What is expected:
If you see a picture in the data below, omit it and copy the rest exactly.
--- START ---
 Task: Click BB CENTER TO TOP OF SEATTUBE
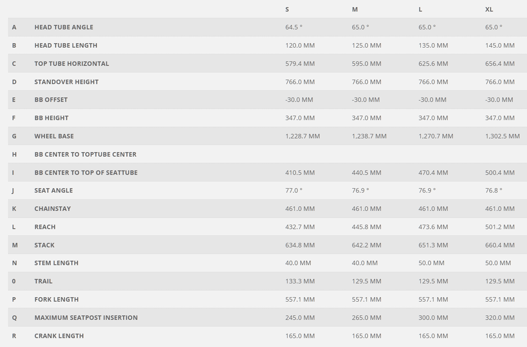pyautogui.click(x=86, y=172)
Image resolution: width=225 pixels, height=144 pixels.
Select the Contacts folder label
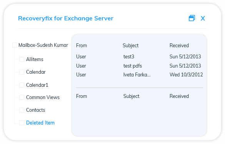tap(36, 110)
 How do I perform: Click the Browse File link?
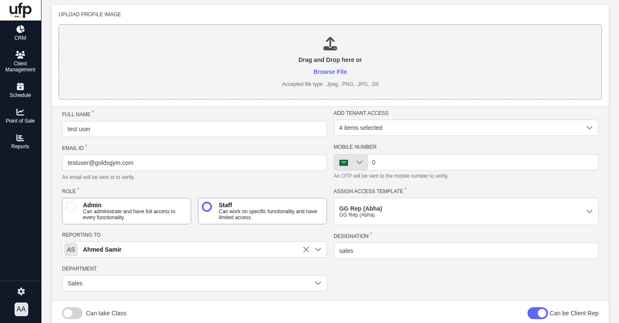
--- END ---
Task response:
 Task: Click BB CENTER TO TOP OF SEATTUBE
pyautogui.click(x=86, y=172)
Image resolution: width=225 pixels, height=144 pixels.
Select the Contacts folder label
tap(36, 110)
 How do I perform: Click the Browse File link?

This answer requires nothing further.